Same-Sex Spouse To Inherit Deceased Partner’s Estate

Saw this yesterday and its making its predictable rounds (here and here and here) today.  The actual decision was hard to find so I offer it to you here (PDF).  I enjoy these decisions; the ones whose menial size belies the hefty weight of their potential impact.  It seems a simple matter too: The Court was asked to determine the identity of decedent’s distributees entitled to receive notice of the probate of decedent’s will.

     The decedent married his same-sex partner, J. Craig Leiby, in Montreal, Province of Quebec, Canada on June 7, 2008.  He died on November 1, 2008 survived by Mr. Leiby and by three siblings.  The decedent had no children.  His parents predeceased him, as did another sibling, who also left no children.

     Marriages valid where solemnized have long been recognized in New York; exceptions exist only for marriages affirmatively prohibited by New York law, or proscribed by “natural law” [citation omitted] [footnote omitted].  As decedent’s marriage was valid under the law of Canada, where performed, and falls into neither exception to the general rule, the marriage is entitled to recognition in New York [citation omitted].

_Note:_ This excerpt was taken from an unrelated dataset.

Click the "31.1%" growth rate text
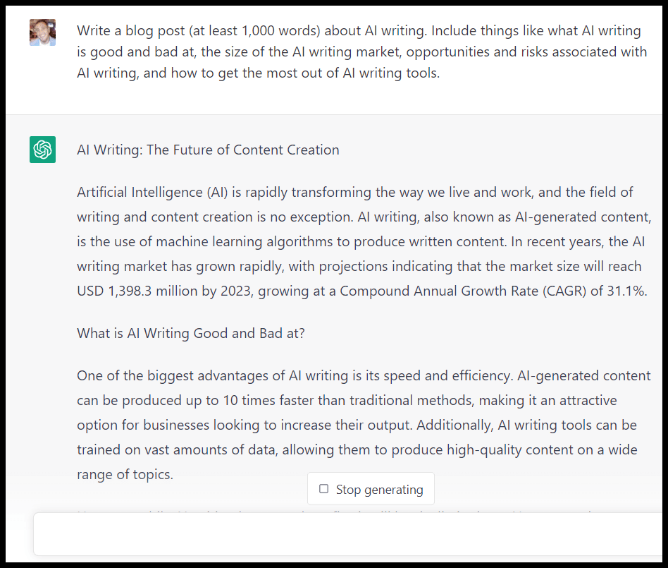This screenshot has height=568, width=668. [x=626, y=290]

Accordingly, Mr. Leiby is decedent’s surviving spouse and sole distributee.  [Notice] in this probate proceeding need not issue under SCPA 1403(1)(a) or any other provision of law to any other person as distributee.

The ruling is boring insofar as it appears to merely affect notice, but its more interesting as a determination of standing…  If the Judge’s ruling holds, then family members of gay or lesbian decedents who were married and left a surviving spouse would have no standing in probate, since they would be neither heirs nor legatees of the gay or lesbian decedent.  Lacking standing they would not be able to challenge decedent’s will.